SET EXERCISE
Rewrite the listing starting at the line with "Click the PUBLISHED label" and ending at the end of the listing, changing "Refactor" to "Source" and keeping everything else the same. Leave the pictures out of your answer.

━━━━━━

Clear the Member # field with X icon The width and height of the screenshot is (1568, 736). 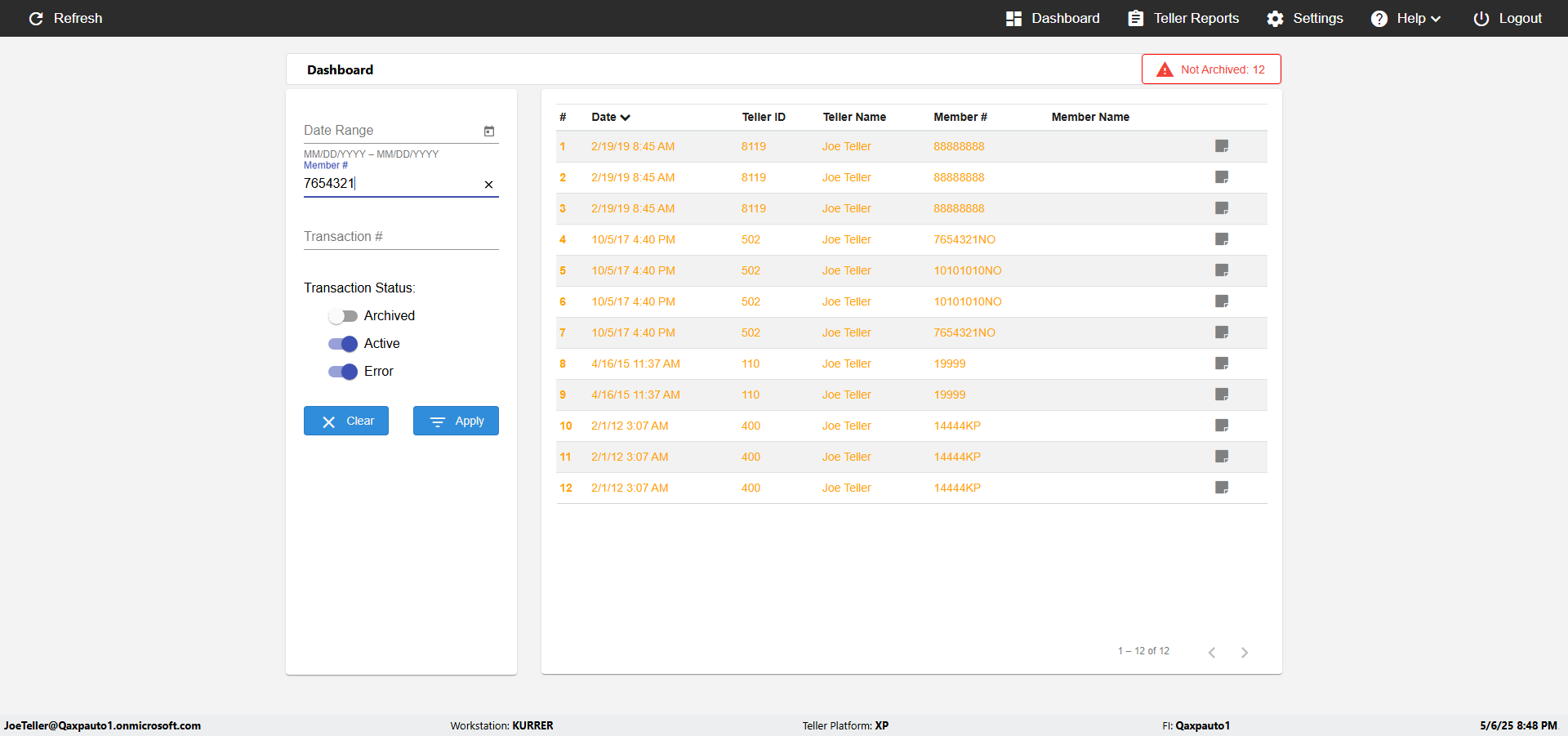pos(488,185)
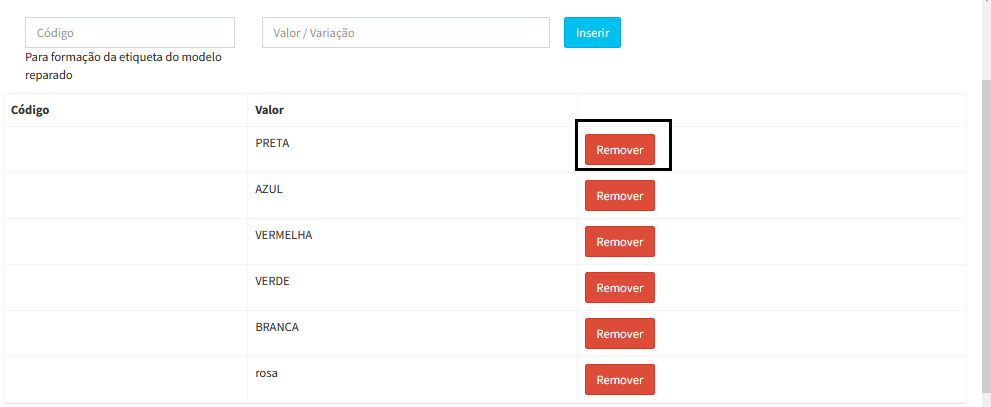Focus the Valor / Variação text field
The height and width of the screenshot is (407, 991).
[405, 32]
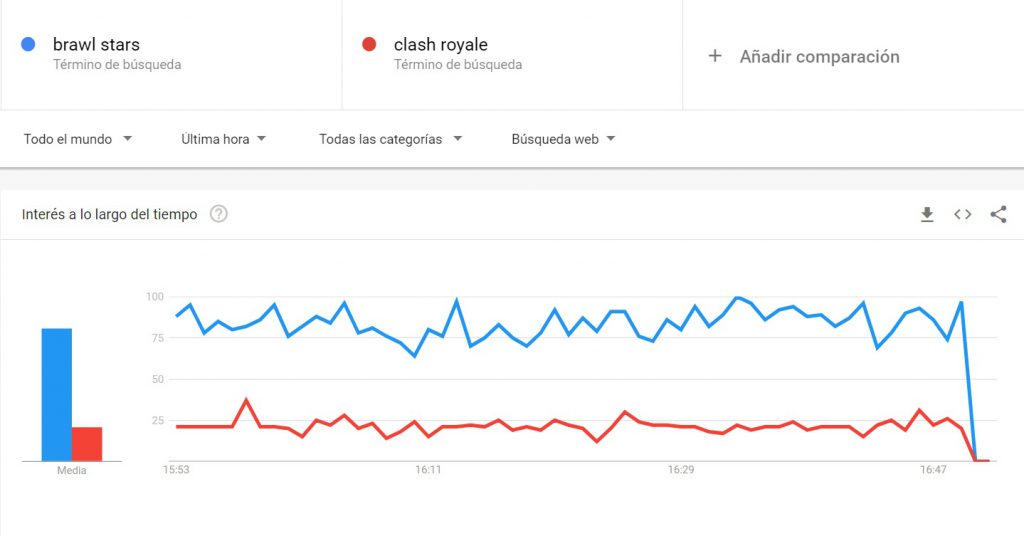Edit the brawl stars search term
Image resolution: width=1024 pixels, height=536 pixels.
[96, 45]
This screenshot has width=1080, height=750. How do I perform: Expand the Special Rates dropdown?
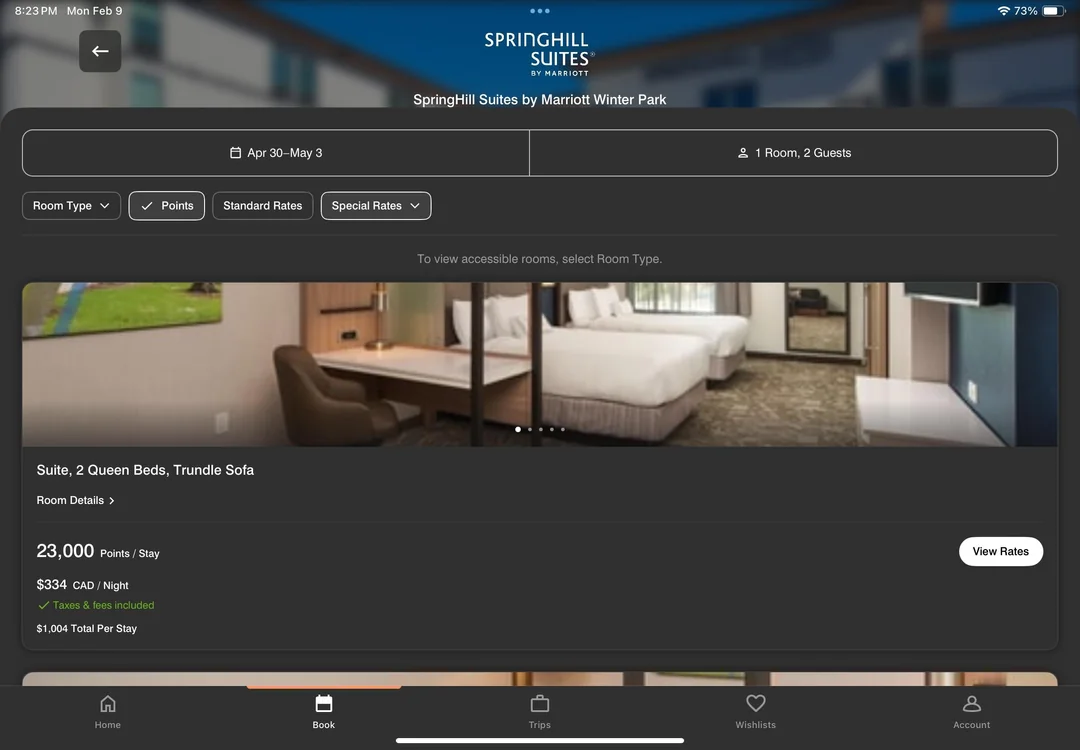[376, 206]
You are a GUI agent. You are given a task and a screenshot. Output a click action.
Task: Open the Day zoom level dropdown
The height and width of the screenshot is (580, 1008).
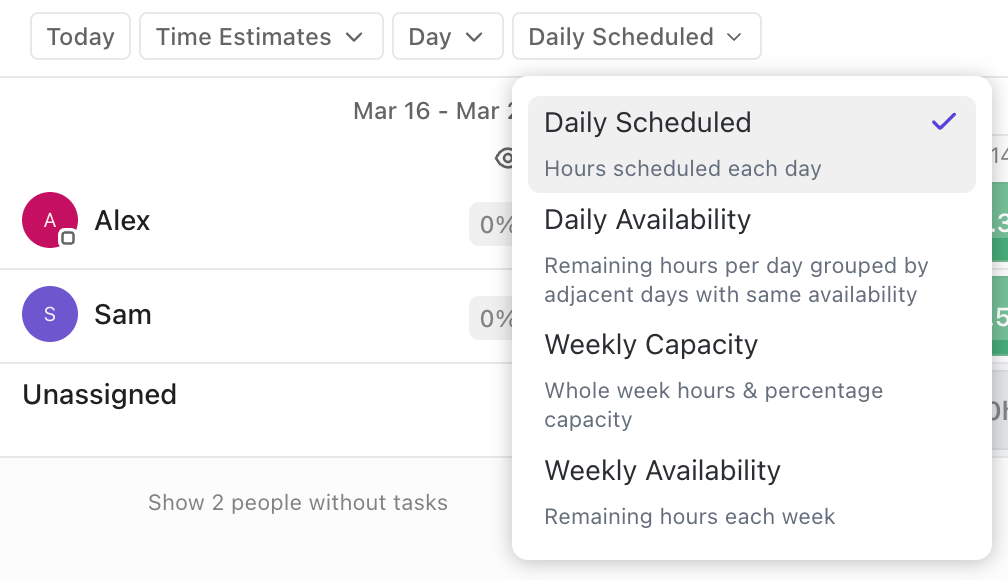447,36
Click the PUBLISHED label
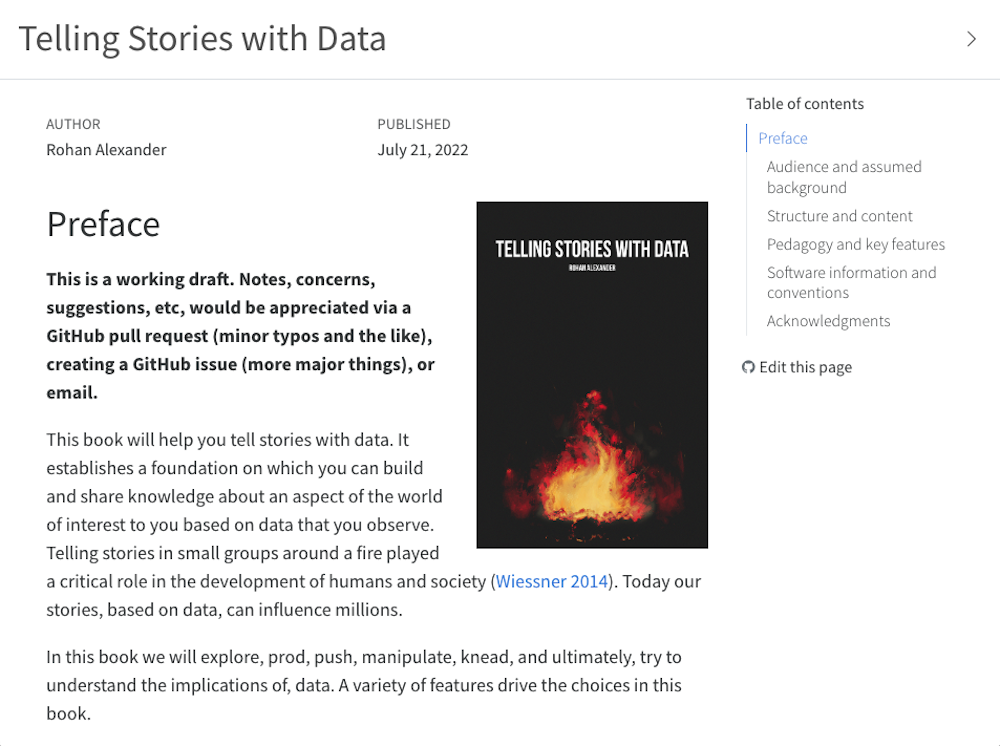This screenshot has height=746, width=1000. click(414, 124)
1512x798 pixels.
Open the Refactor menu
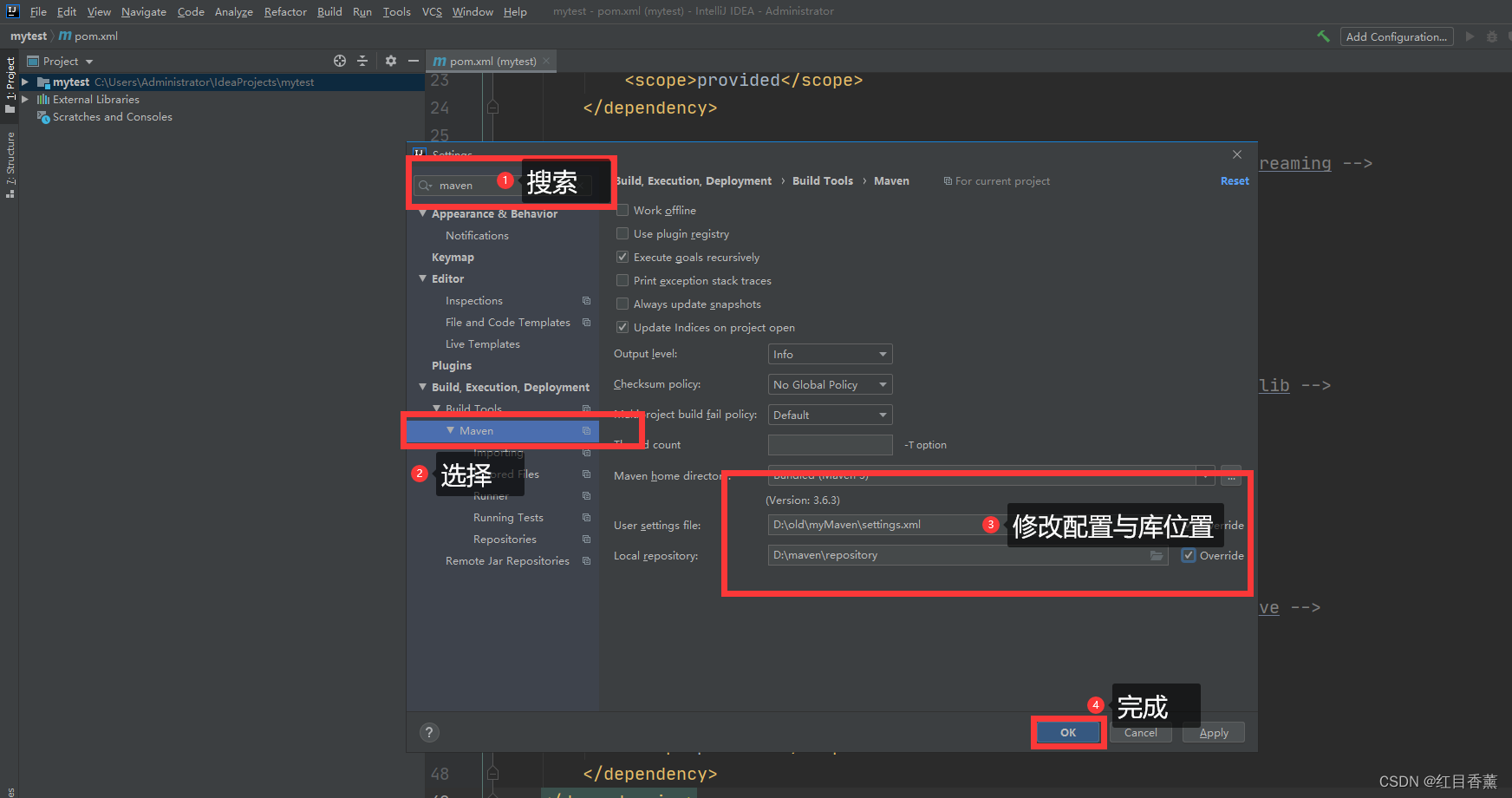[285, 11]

━━━━━━

ANSWER
Click the PUBLISHED label
This screenshot has height=746, width=1000. click(414, 124)
1512x798 pixels.
Open the Source menu
[285, 11]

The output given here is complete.